FLU season is due any day in Europe and North America, but it may not spring from east Asia as many thought. Researchers may need to monitor flu evolution over more of the planet to match vaccines to next winter's flu.
In 2008 the first global genetic analysis of flu viruses found that flu's annual rampage through the northern, then southern hemisphere's winter is seeded from China and its neighbours. The virus strains' family trees suggested that flu always circulates locally in east Asia before emerging from this crucible for its global excursions. New work suggests the situation is not so simple.
If east Asia is the source, flu should be most genetically diverse there, says Justin Bahl of Duke-National University of Singapore. His team compared viruses collected between 2003 and 2006, from south-east Asia, including Hong Kong, China, and from Australia, Europe, Japan and New York. "We found much less diversity in east Asia than elsewhere," says Bahl. "That surprised us."

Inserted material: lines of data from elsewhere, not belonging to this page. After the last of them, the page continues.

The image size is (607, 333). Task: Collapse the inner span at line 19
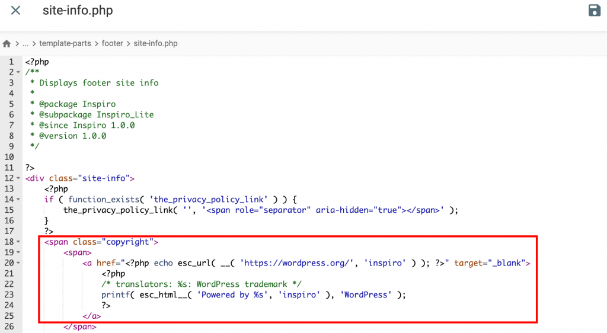pos(18,252)
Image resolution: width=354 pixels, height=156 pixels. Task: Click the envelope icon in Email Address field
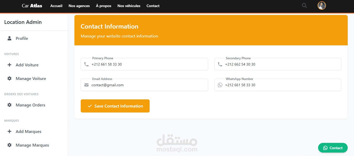click(x=86, y=85)
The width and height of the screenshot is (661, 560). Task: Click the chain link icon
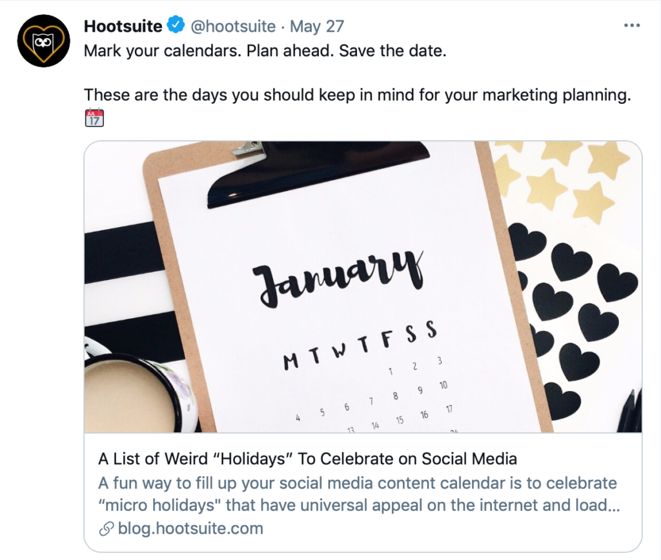[105, 529]
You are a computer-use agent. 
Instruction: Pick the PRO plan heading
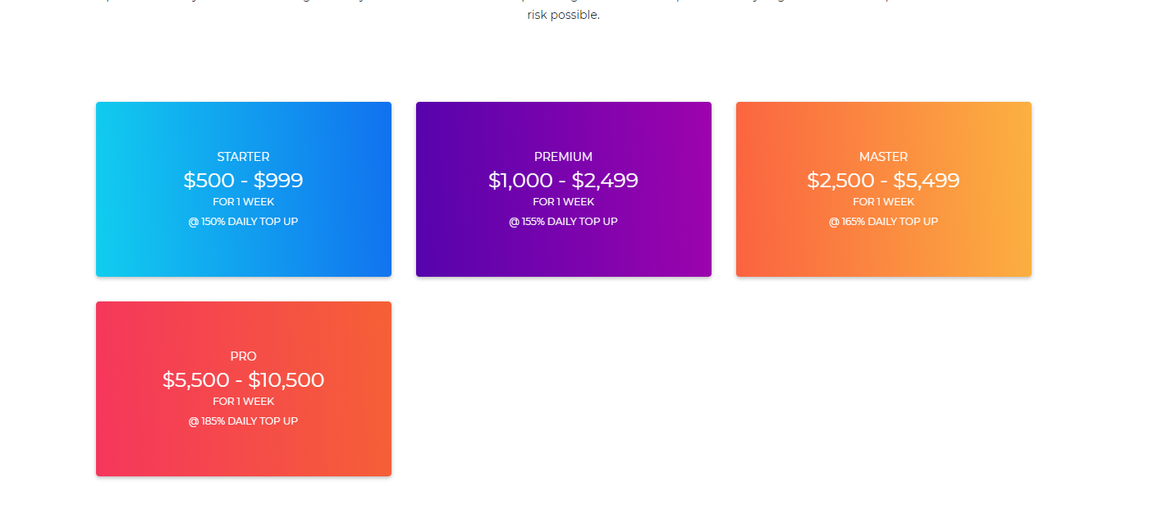[243, 356]
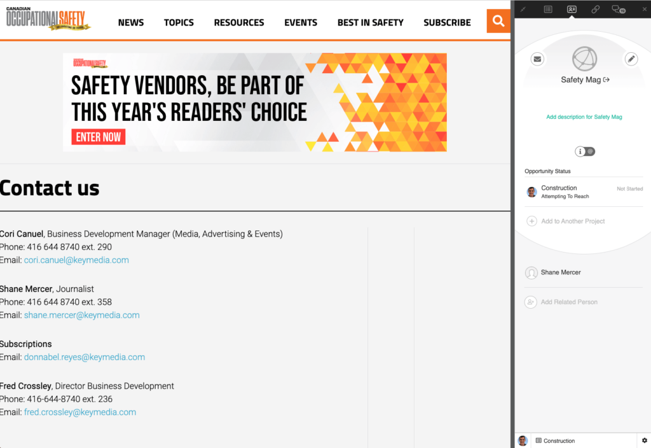Toggle the info/email view switch
Image resolution: width=651 pixels, height=448 pixels.
(x=585, y=151)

East Asian viruses seemed to have migrated there from all over the world, he says, and new varieties seemed to originate anywhere. "There is always a flu epidemic somewhere, and that seeds the annual temperate-zone flu seasons," says Bahl, but the breeding ground is not confined to east Asia (Proceedings of the National Academy of Sciences, DOI: 10.1073/pnas.1109314108).
The researchers who proposed the east Asian source are not convinced. Colin Russell at the University of Cambridge says the new study covers too little time and too few regions to detect a true pattern. Bahl says they will expand the study.
Flu's origins are important because the annual flu vaccine takes six months to make, so it is based on what virus epidemiologists think will be dominant when the vaccine is needed. Wider sampling may therefore be needed.